The emergence of this organisation didn't go unnoticed by the Federal Security Directorate, the Mexican intelligence agency responsible for reporting to the CIA. After learning that they were being watched by the Americans, Rafael Caro Quintero (Gallardo's right-hand man) ordered the kidnapping of Kiki Camarena, a DEA agent that was part of the investigation, who was tortured to death. Camarena's murder was the beginning of the cartel's end, and the start of an era of violence and terror that is still going on today.
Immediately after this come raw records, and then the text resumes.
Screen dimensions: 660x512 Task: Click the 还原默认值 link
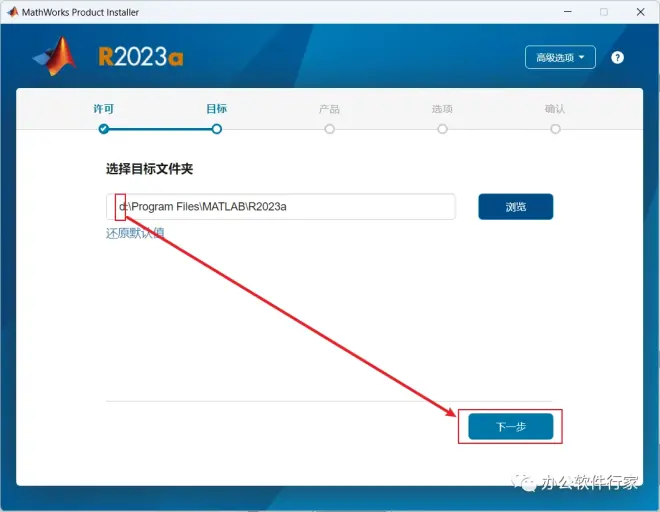[x=135, y=233]
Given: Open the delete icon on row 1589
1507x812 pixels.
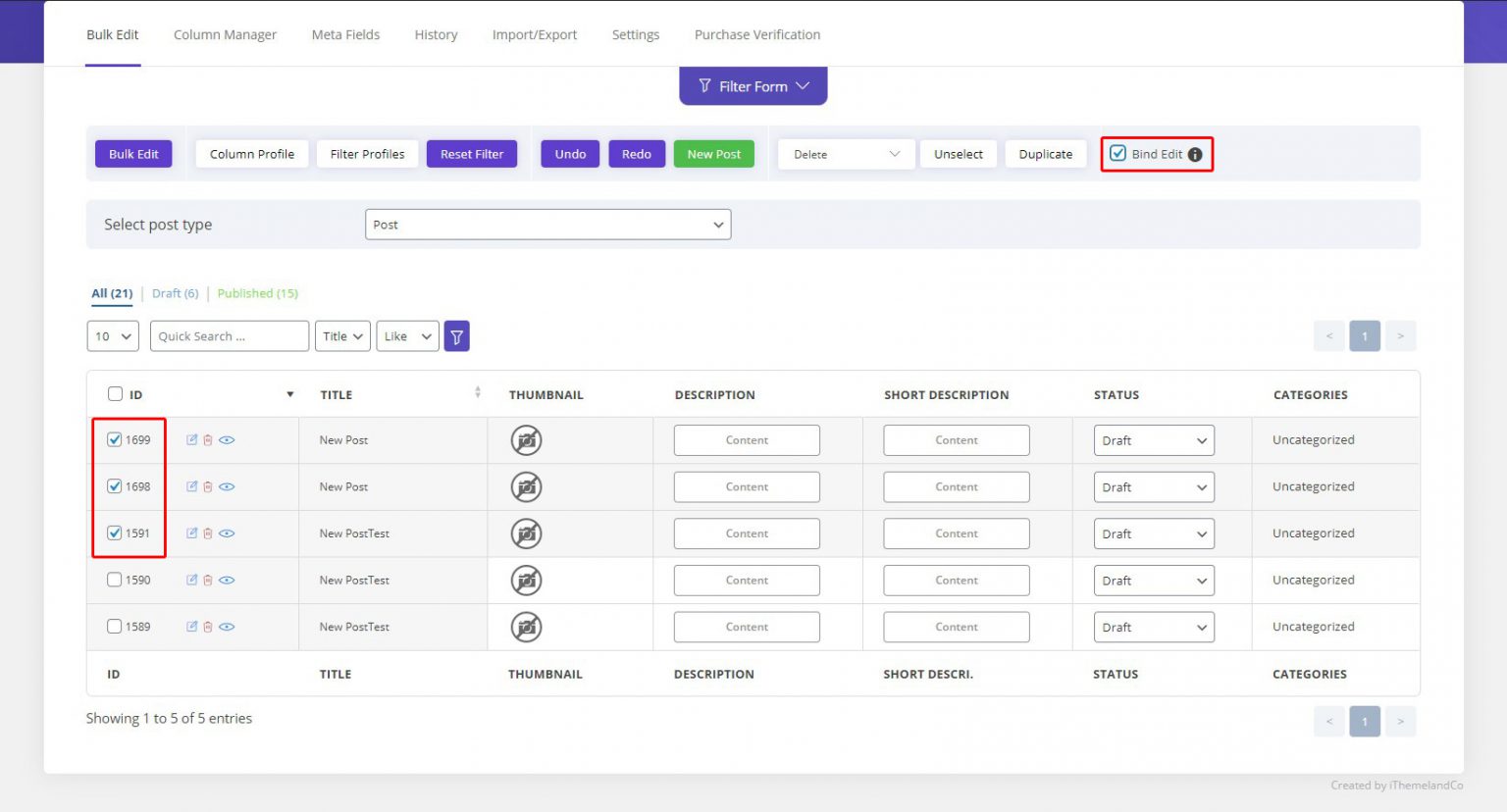Looking at the screenshot, I should tap(209, 627).
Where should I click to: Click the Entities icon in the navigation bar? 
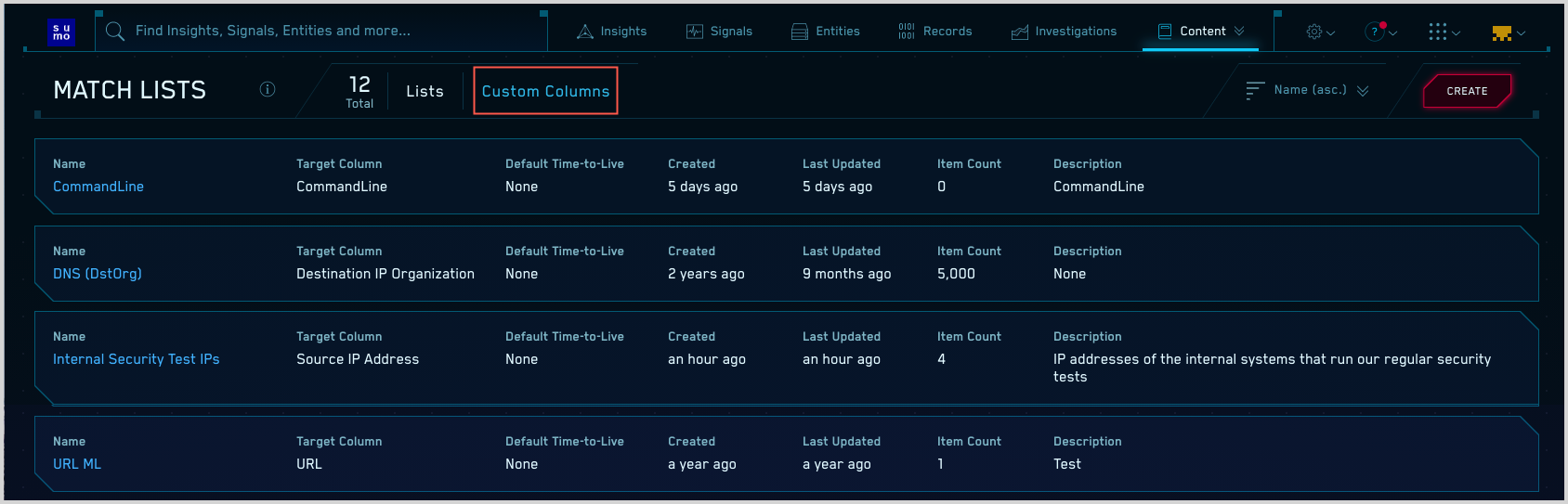pyautogui.click(x=799, y=32)
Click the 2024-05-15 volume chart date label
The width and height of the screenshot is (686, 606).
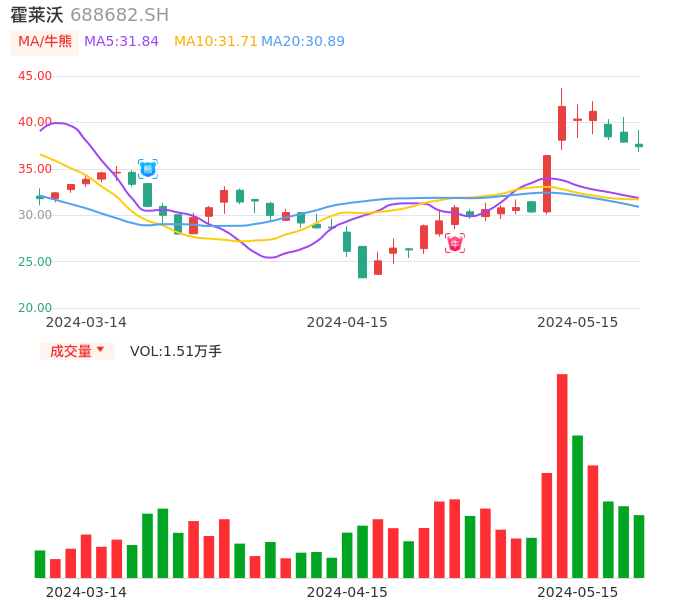click(577, 592)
A wave of violence that revolves around the control of the territory and that has so far claimed thousands of lives.
As can be seen, the prohibitionist policies surrounding drugs, and particularly cannabis, haven't managed to lower their usage, but have had rather the opposite effect.
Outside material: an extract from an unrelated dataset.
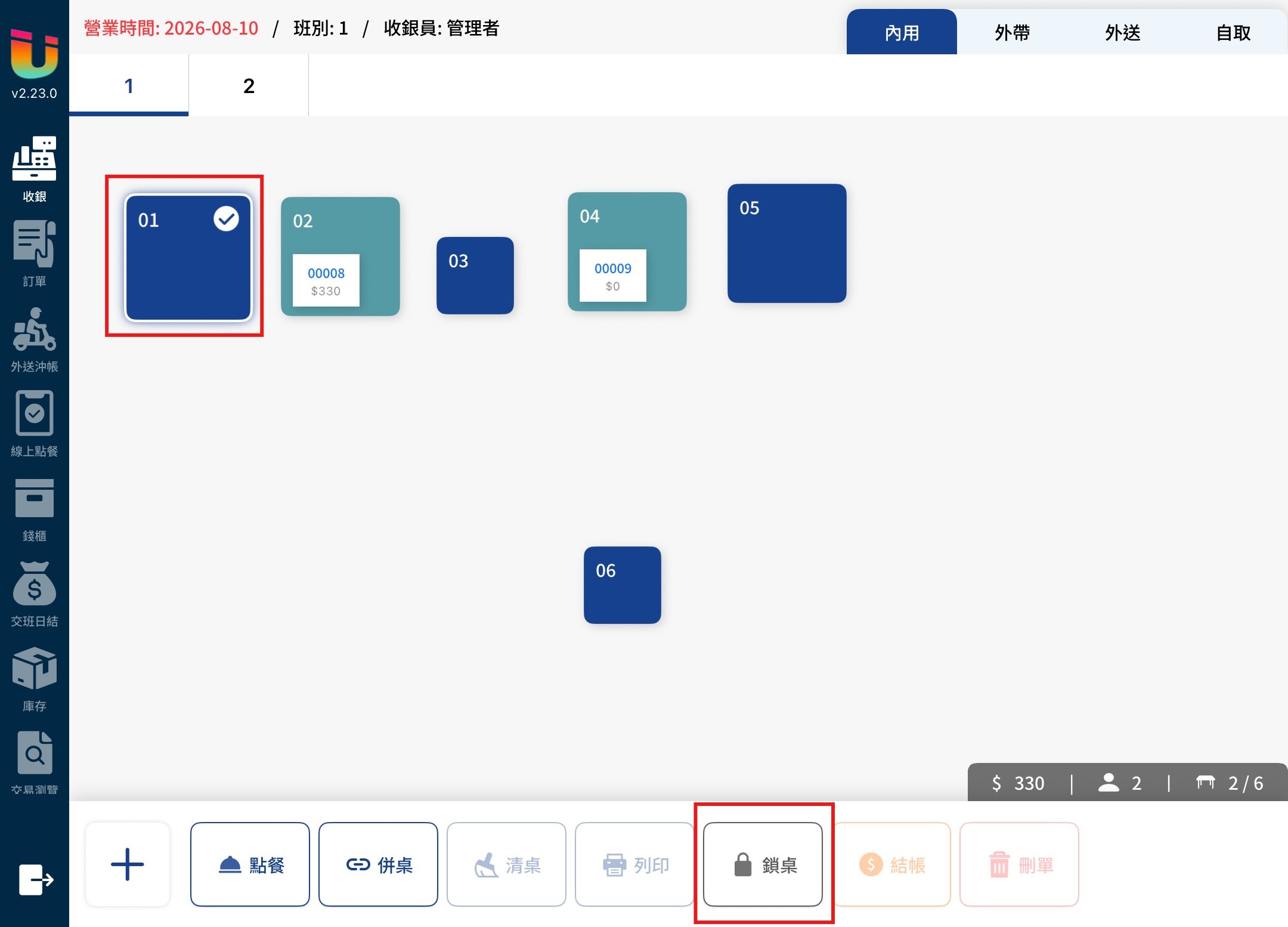
Task: Uncheck the selected table 01
Action: point(188,258)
2000-2020: a slow road towards legalisation
In the last two decades, the war against drug trafficking has increased the tension in the country, and there's even been an emergence of self-defence groups, which are groups of armed civilians that fight the cartels of their own accord. The situation has become so unsustainable that several politicians and senior public officials have started to consider that perhaps the legal framework that was once created for cannabis isn't the best thing any longer. One of these leading figures is former president Vicente Fox, who fiercely supported the war on drugs during his mandate (2000-2006), and years later publicly declared that he was in favour of legalisation as a way of financially weakening the cartels. His successor to the presidency, Calderón, decriminalised the possession of cannabis for personal use in 2009, and cannabis was approved for medical and scientific use in 2017. And currently the legalisation of its recreational use is on the table.
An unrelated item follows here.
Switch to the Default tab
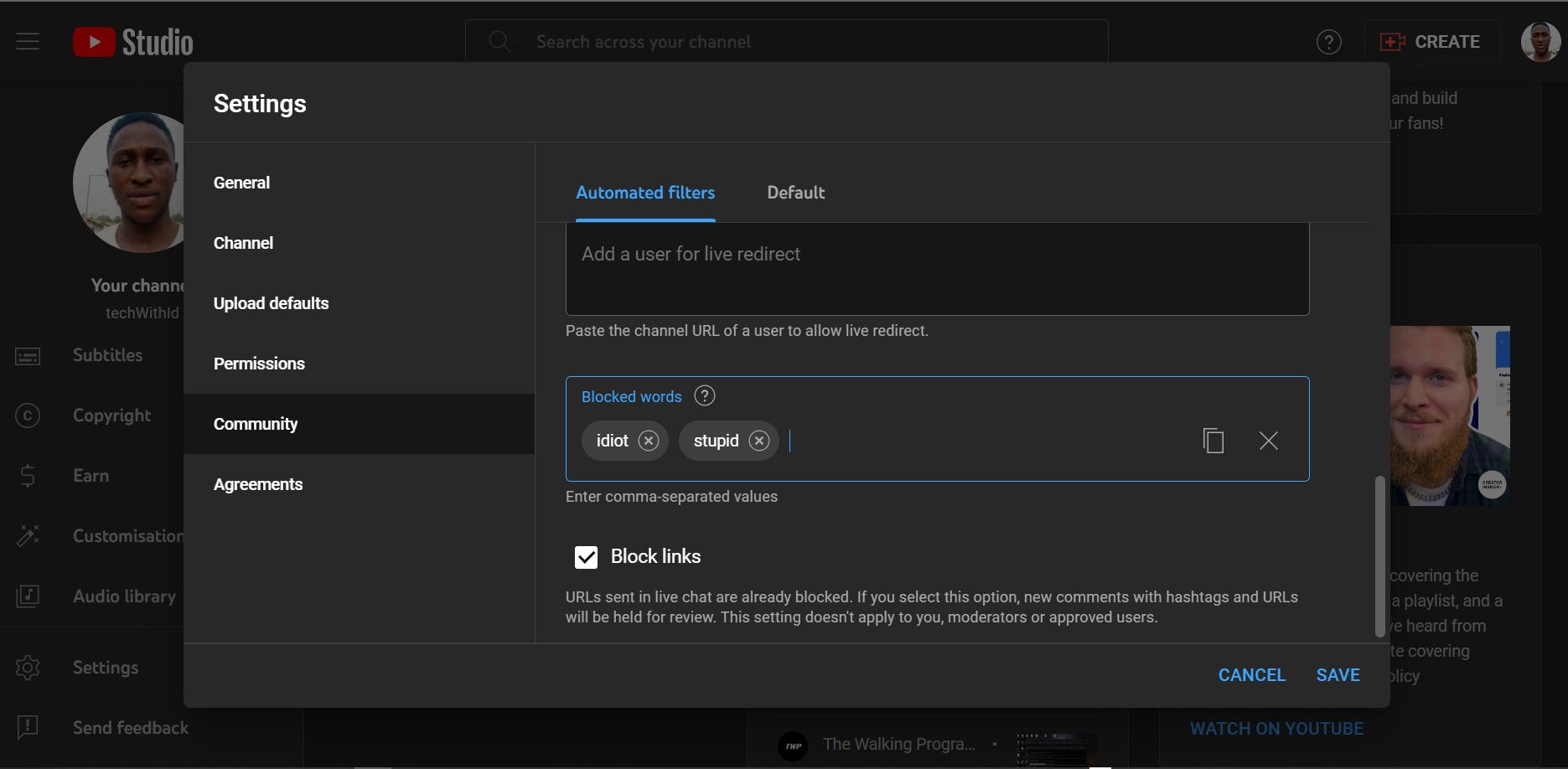 tap(795, 193)
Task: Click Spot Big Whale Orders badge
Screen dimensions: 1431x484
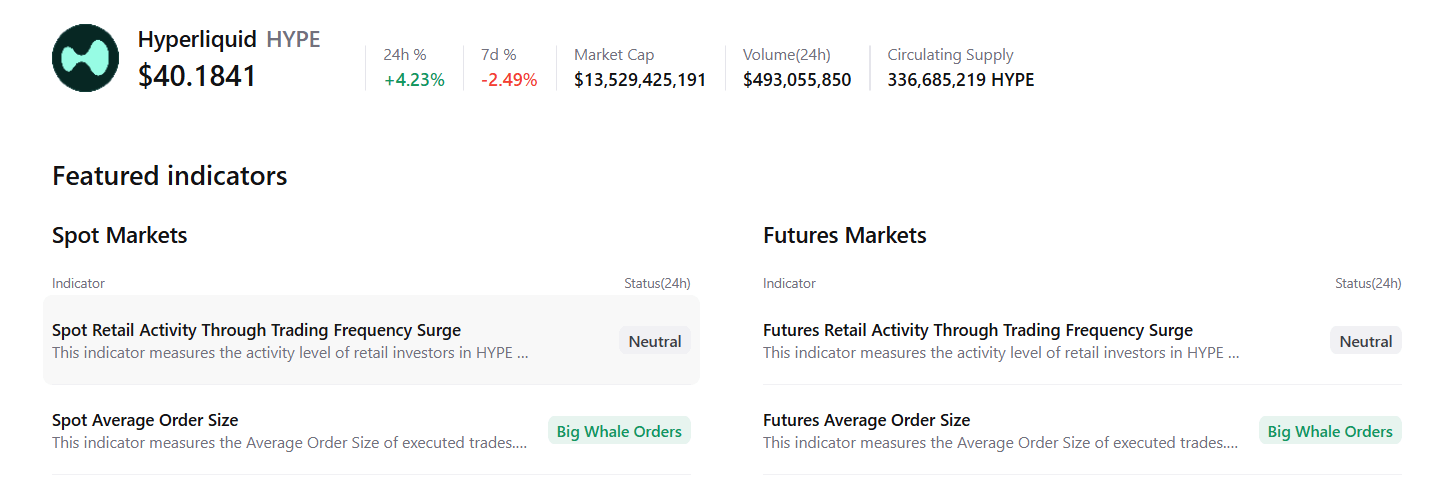Action: coord(619,431)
Therefore, and in order to understand this paradigm shift, three essential factors need to be taken into consideration. The first factor is the socio-political situation derived from the so-called 'guerra del narco' (i.e. drug war). The second factor that has led to these advancements is the regulatory wave that has taken place in most of the United States. And lastly, the case of a Mexican girl, Graciela Elizalde, who was authorised by a judge to use medical cannabis as a treatment for epilepsy, and which ultimately led to the approval of the 2017 bill. This was a landmark ruling that defined a before and an after, and which has opened the road to legalisation, something that many Mexicans have been waiting for for a really long time.